Toward a Demand-Side Signal (Future Work)
Pricing is a supply-side view. A more useful indicator would capture demand pressure: when inference capacity tightens, latency and reliability degrade before list prices move. We outline a demand-side signal we intend to build, and we are explicit that it is not yet collected and therefore unmeasured here.
| Proposed metric | What it reads | Status |
|---|---|---|
| Time-to-first-token (TTFT) | Queueing / scheduling latency under load | Not yet collected |
| Generation throughput (tokens/sec) | Per-request capacity available to a user | Not yet collected |
| Request success rate | Saturation / rejection under demand spikes | Not yet collected |
The hypothesis is that TTFT, throughput, and success rate measured across providers could act as a leading indicator of capacity tightening - moving ahead of, and independently of, posted token prices. Building it requires inference-provider API access we have not yet wired up. We flag this as a research direction, not a result: none of these metrics are present in the current 488-observation sample.
Limitations
Several limits bound these results. The sample is small (488 observations) and spans only four providers, so it is a snapshot rather than a comprehensive panel. The model tiers are mixed, which makes absolute price levels noisy and precludes firm per-tier curves. The price basis is output tokens on cheapest-available models, which is a deliberately narrow slice of inference economics and not a weighted view of real-world usage. And the demand-side signal described above is unbuilt and uncollected. Each of these is a coverage gap addressable with deeper collection, but together they are why we label this work preliminary.
Conclusion
The cheapest hosted inference has gotten dramatically cheaper, falling roughly an order of magnitude at the low end between mid-2024 and 2025-2026 across Together, Fireworks, DeepInfra, and Replicate.
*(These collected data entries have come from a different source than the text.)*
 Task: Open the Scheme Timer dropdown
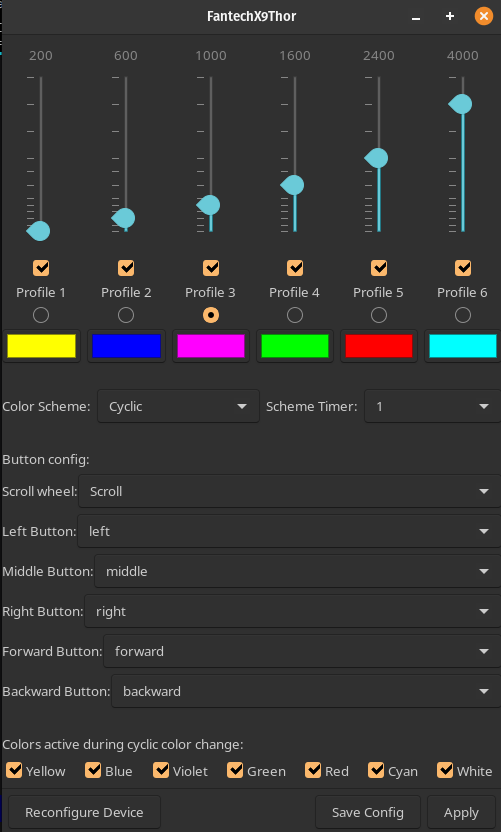tap(433, 406)
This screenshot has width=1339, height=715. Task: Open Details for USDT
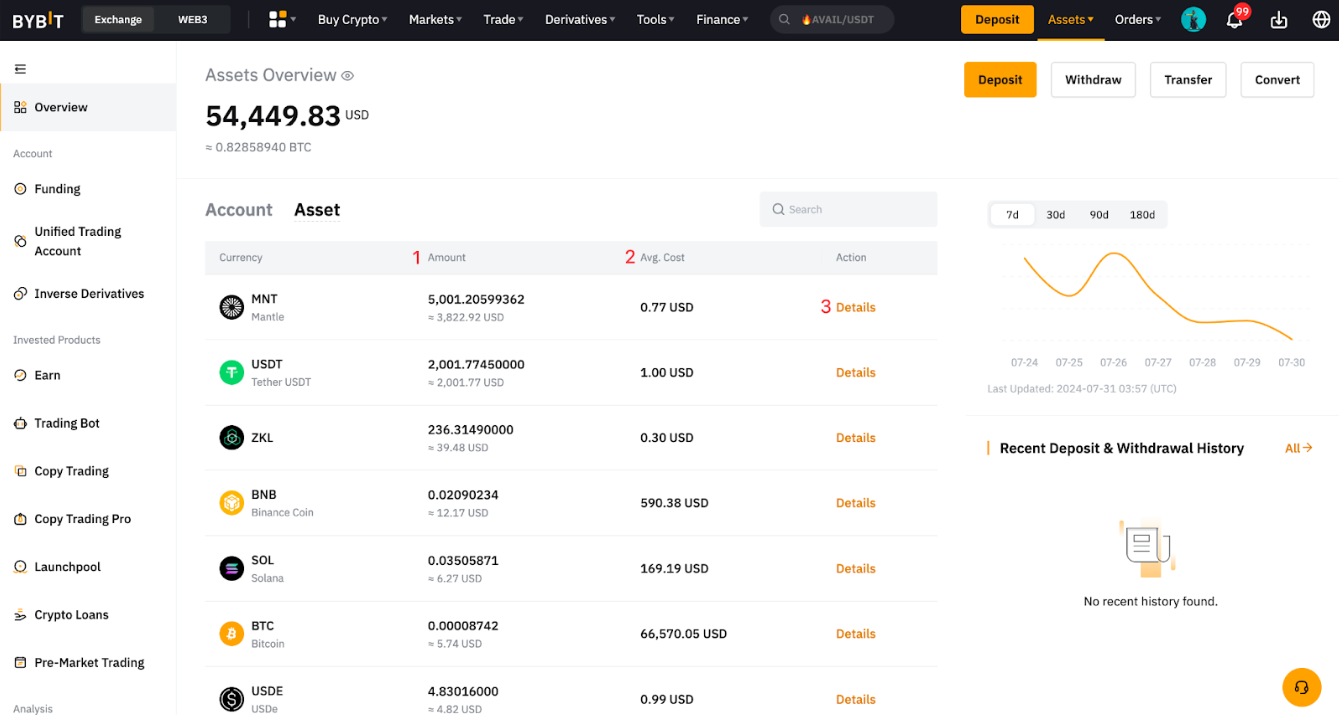[x=855, y=373]
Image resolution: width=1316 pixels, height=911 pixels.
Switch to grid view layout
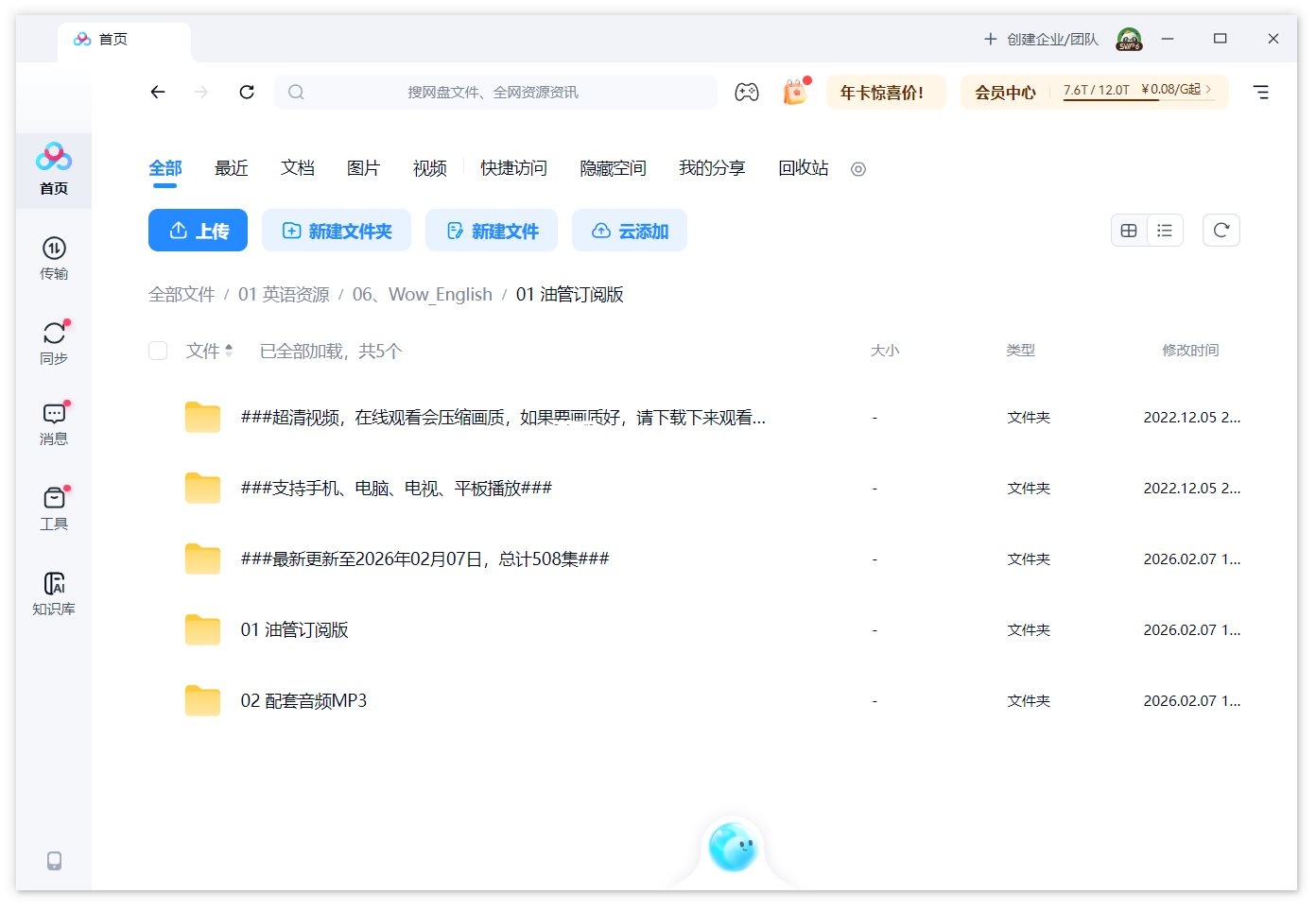pyautogui.click(x=1129, y=230)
We report this direction as the robust core of a preliminary study, while holding back on precise price levels and per-tier curves until the sample is deeper and tiers are cleanly separated. The natural next step - a demand-side signal from TTFT, throughput, and success rate - remains future work, gated on inference-provider API access we have not yet established. We present this as a preprint and hold it to that standard.